Impact on Emergency Care in States Where Abortion Is Not Banned

In addition to those residing in states with abortion bans, a Supreme Court ruling that EMTALA does not preempt the Idaho abortion ban could also have an impact on people seeking emergency care in other states. Twenty-four states and DC have submitted an amicus brief claiming that allowing states to override EMTALA’s requirement to stabilize patients will drive more patients to amici States and “may result in more crowded waiting rooms, increased delays for urgent healthcare services, and overall strains on many amici States’ healthcare systems.”

Potential Broader Implications for Fetal Personhood

At the heart of this case, Idaho is asking the court to allow the state to recognize and protect the rights of a fetus over the health of the pregnant person. A decision in favor of Idaho, depending on how the court frames its decision, could crack open the door to future cases further recognizing the rights of embryos or fetuses, as did the Alabama Supreme Court’s IVF ruling.
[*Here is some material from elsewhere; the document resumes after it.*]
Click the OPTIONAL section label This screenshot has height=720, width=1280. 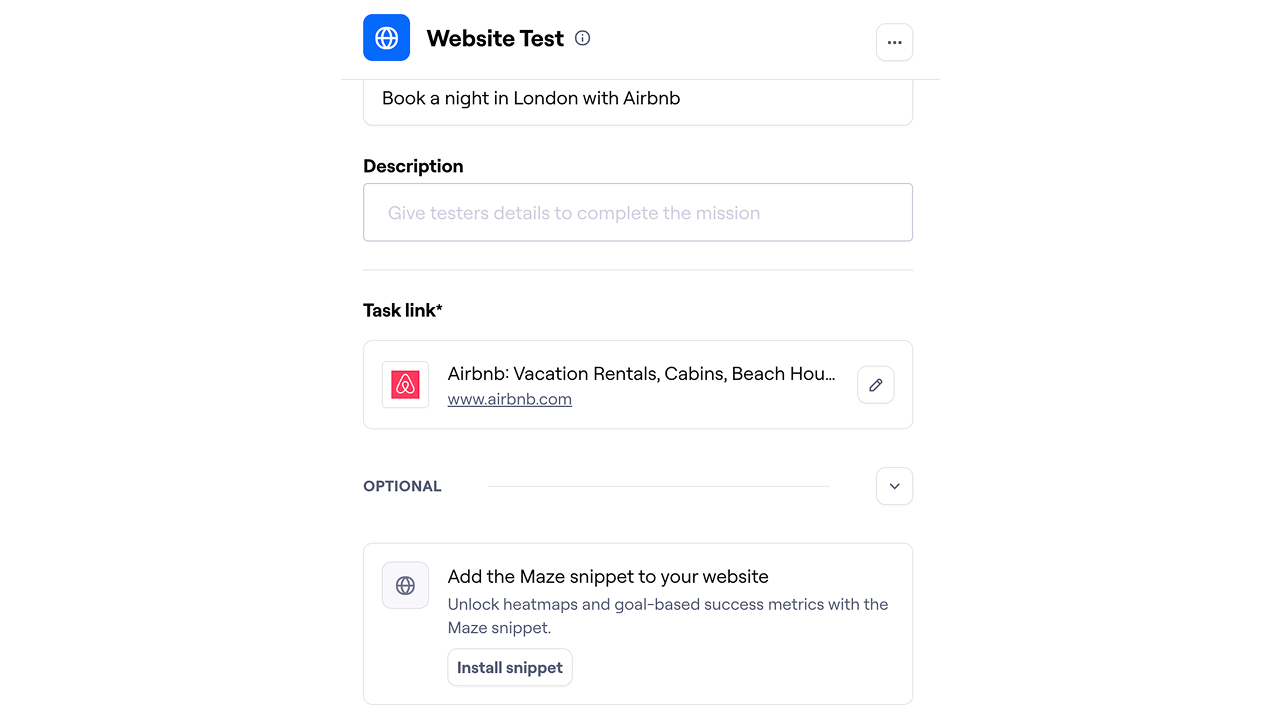coord(402,486)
For instance, states may seek to mandate specific childbirth methods, such as a C-section contrary to the wish or beliefs of pregnant person to preserve the life of the fetus, or police the behavior of pregnant people to protect the fetus.
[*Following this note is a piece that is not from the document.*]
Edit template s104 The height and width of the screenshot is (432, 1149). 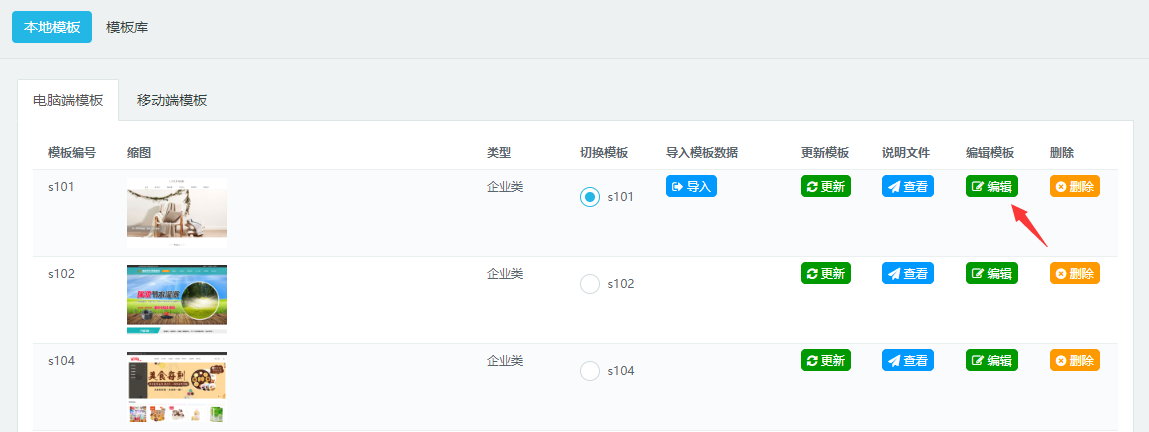991,360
Idaho and the Idaho Legislature cite their law which stipulates that, “The people of Idaho recognize the “life of each human being begins at fertilization, and preborn children have interests in life, health, and well-being that should be protected.” The Charlotte Lozier Institute, an anti-abortion advocacy organization, contends in their amicus brief that the Biden Administration is disregarding EMTALA’s “plain text requiring physicians to protect the life of unborn children.” Some lower courts have ruled that hospitals have “dual stabilization requirements” to the pregnant person and the fetus, and the state can direct hospitals to prioritize the survival of the fetus over the wellbeing of the pregnant person.

While states have focused on restricting abortion care, this has broader implications for a pregnant person’s right to make decisions about how they want to manage their own pregnancy including the right to preserve their own health, and clinicians’ autonomy to manage pregnancy-related medical emergencies based on accepted standards of care.